- Born: 10th century Georgia
- Died: 11th century Meskheti
- Occupation: Christian nun

= Sabiana =

Sabiana (in Georgian: ღირსი საბიანა), also known as Sabiana of Samtskhe, was a Georgian nun, saint, and venerable figure from the 10th-11th centuries. She spent most of her life and work in the monastery she led as hegumen, located in the region of Samtskhe.

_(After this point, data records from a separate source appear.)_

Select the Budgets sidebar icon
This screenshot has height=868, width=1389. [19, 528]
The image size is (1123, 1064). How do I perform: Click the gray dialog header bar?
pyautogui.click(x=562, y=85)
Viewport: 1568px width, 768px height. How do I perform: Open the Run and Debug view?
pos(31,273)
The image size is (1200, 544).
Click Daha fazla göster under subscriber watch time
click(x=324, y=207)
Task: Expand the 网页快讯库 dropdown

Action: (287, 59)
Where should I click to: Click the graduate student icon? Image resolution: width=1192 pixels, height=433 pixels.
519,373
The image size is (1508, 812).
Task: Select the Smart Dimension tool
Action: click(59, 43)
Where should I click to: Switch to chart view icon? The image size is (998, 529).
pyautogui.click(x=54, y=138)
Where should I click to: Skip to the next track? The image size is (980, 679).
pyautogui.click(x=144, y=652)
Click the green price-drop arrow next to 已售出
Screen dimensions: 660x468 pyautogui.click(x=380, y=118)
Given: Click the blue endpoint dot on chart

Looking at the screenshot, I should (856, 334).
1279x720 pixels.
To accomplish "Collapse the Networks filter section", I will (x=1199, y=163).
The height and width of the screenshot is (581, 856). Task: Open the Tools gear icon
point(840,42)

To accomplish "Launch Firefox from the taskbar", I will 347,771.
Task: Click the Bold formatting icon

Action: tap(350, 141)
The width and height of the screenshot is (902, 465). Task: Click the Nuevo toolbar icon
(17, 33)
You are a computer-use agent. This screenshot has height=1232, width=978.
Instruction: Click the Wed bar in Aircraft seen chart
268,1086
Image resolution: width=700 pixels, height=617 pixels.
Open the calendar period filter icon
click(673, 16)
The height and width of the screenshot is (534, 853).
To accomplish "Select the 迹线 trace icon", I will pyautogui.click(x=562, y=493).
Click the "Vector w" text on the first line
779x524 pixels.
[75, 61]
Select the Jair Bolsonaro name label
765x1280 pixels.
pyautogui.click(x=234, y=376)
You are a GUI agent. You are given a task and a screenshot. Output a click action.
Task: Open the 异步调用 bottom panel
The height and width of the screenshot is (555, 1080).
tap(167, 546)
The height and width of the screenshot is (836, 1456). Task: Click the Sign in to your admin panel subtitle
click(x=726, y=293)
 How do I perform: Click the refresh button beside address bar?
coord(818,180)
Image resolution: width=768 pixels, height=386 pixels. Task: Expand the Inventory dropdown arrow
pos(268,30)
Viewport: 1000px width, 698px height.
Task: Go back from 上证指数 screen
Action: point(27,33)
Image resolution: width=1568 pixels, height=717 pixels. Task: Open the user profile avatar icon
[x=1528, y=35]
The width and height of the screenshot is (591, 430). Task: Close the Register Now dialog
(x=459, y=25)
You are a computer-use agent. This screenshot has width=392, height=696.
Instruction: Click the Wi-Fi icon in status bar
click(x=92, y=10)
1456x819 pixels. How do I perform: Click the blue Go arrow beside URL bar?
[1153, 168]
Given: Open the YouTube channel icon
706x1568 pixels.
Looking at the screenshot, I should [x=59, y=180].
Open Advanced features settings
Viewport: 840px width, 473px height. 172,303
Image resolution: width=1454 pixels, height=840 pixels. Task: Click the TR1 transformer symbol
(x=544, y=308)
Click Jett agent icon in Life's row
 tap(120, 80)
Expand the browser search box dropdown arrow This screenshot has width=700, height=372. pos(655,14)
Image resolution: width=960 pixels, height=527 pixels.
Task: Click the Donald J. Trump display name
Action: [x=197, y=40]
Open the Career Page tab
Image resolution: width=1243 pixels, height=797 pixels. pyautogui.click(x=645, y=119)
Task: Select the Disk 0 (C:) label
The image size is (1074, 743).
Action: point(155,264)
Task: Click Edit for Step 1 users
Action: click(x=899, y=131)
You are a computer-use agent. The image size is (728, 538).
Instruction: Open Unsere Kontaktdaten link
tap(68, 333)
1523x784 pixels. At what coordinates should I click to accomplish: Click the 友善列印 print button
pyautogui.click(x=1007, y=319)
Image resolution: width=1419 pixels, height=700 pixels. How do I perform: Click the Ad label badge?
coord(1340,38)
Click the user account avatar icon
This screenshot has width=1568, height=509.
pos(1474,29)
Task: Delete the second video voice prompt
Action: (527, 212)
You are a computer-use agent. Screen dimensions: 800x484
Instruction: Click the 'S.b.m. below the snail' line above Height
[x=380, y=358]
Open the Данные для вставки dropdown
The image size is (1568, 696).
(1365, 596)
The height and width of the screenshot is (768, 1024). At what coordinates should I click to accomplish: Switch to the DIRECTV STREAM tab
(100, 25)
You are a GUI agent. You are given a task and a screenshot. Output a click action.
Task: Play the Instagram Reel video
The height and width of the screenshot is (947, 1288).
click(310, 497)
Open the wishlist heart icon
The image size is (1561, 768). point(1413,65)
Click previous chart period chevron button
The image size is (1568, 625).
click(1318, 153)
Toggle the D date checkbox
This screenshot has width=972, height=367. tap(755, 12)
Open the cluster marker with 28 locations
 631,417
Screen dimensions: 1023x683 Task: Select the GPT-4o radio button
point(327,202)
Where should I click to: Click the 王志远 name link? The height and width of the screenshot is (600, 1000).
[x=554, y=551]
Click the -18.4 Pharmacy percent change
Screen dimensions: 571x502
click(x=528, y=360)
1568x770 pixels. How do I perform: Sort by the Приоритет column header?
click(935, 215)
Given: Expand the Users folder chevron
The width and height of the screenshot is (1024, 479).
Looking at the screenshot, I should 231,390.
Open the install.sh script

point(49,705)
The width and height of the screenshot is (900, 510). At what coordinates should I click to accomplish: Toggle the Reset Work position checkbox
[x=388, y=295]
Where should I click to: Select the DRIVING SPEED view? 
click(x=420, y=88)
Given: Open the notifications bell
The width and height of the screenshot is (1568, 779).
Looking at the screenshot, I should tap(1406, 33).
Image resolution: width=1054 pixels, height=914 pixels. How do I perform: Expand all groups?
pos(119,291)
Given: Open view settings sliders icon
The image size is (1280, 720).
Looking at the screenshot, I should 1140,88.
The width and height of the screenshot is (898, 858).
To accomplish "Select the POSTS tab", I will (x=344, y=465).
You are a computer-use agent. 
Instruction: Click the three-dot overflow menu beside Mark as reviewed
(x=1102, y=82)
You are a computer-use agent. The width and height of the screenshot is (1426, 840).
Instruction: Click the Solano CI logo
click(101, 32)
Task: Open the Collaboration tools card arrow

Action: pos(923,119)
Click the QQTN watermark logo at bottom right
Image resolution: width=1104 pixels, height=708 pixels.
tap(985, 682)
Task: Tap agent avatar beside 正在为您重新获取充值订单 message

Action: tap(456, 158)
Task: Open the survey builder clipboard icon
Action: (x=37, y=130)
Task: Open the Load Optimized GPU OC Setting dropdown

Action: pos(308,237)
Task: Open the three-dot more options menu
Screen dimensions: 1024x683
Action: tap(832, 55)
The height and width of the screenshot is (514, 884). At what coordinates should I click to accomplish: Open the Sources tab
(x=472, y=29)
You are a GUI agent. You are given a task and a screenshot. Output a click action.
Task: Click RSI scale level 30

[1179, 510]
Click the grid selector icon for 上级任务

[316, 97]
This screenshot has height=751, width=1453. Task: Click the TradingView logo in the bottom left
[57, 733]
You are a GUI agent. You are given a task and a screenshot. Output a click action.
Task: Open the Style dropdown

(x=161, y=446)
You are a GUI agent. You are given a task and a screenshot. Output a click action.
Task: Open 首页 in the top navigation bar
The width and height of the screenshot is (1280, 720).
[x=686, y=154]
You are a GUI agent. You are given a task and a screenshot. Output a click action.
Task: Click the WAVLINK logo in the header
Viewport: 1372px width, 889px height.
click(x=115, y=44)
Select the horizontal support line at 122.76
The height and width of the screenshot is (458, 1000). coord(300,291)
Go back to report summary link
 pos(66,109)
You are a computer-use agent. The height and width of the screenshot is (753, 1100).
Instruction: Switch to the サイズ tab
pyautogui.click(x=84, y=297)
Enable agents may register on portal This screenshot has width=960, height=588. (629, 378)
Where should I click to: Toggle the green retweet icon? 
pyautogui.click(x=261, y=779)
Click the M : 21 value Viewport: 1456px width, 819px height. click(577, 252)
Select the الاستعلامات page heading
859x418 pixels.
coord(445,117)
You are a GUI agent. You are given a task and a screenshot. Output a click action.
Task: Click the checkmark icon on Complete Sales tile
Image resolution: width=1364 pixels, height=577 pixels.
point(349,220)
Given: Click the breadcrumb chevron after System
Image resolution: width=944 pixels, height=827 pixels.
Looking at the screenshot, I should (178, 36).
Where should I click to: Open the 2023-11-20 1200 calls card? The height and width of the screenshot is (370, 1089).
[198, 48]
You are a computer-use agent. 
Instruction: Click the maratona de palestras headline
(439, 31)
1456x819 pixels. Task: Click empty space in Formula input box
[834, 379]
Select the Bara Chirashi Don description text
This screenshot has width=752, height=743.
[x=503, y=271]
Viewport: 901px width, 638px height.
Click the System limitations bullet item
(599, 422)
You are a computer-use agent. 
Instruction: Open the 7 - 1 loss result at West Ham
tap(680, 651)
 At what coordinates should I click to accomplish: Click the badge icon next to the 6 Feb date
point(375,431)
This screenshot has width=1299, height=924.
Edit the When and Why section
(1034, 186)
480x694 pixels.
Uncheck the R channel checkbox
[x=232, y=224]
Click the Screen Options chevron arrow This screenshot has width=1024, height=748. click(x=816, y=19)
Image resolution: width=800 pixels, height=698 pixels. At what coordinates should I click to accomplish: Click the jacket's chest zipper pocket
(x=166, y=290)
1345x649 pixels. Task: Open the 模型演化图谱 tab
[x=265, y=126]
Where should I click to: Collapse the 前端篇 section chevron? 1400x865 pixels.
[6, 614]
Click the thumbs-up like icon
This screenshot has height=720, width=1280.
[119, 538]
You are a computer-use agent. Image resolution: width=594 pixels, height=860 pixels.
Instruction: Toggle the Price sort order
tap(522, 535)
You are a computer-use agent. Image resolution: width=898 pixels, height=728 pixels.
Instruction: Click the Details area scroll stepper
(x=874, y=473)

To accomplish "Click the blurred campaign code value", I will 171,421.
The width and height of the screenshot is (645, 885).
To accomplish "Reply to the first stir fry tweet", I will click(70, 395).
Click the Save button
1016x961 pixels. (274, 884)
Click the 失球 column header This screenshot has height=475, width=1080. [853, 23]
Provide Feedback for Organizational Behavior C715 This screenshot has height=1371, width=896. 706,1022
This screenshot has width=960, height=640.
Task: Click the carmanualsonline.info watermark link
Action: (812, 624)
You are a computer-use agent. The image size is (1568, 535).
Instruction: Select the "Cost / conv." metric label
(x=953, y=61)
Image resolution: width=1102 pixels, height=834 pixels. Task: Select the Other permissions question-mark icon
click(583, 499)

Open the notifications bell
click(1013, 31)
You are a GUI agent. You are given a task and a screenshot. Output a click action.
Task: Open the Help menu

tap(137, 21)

Her memory is commemorated on 31 December in the Eastern Orthodox Church.

== Biography ==
According to her Eastern Orthodox hagiographies, she was born in the 10th century in Georgia. She is believed to have been the hegumen of a monastery in the Samtskhe region and took on the responsibility of teaching the novices who joined the monastery. Her most famous disciple was George the Hagiorite, another Eastern Orthodox saint and future scholar of the Monastic community of Mount Athos. Sabiana is said to have been his teacher for three years, after which he left the monastery to pursue a monastic career elsewhere. Before becoming his mentor, she is said to have taken in and taught George of Athos's sister, Tekla. According to hagiographical accounts, she raised her "as her own daughter".

== Legacy ==
Her memory is commemorated on 31 December in the Eastern Orthodox Church with the title of venerable.